▸ TO DO: Print each record below precisely, with every picture left out of the copy.

▸ SOURCE RECORDS:
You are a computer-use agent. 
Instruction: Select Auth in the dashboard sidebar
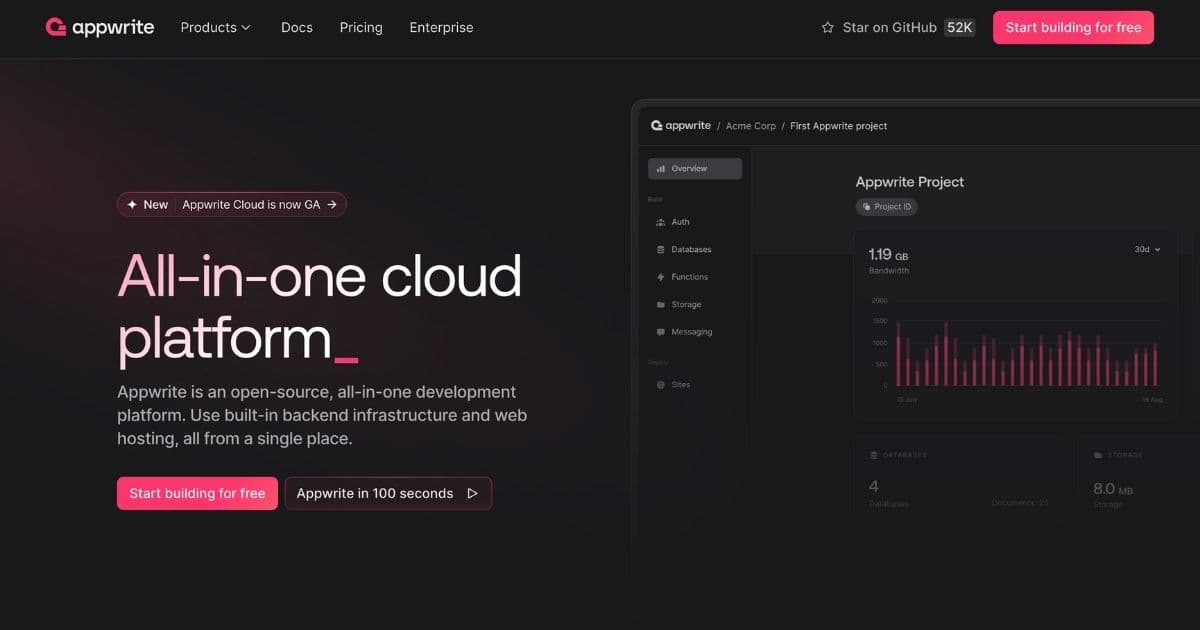(x=680, y=221)
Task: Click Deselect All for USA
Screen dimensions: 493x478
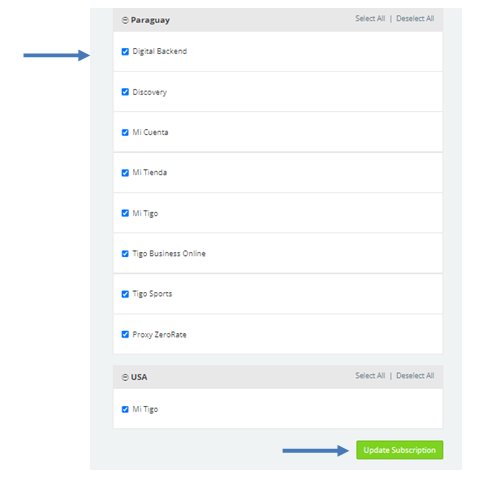Action: (415, 376)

▸ RESPONSE:
You are a computer-use agent. 
Instruction: Select Auth in the dashboard sidebar
(x=680, y=221)
Task: Click Deselect All for USA
Screen dimensions: 493x478
Action: (415, 376)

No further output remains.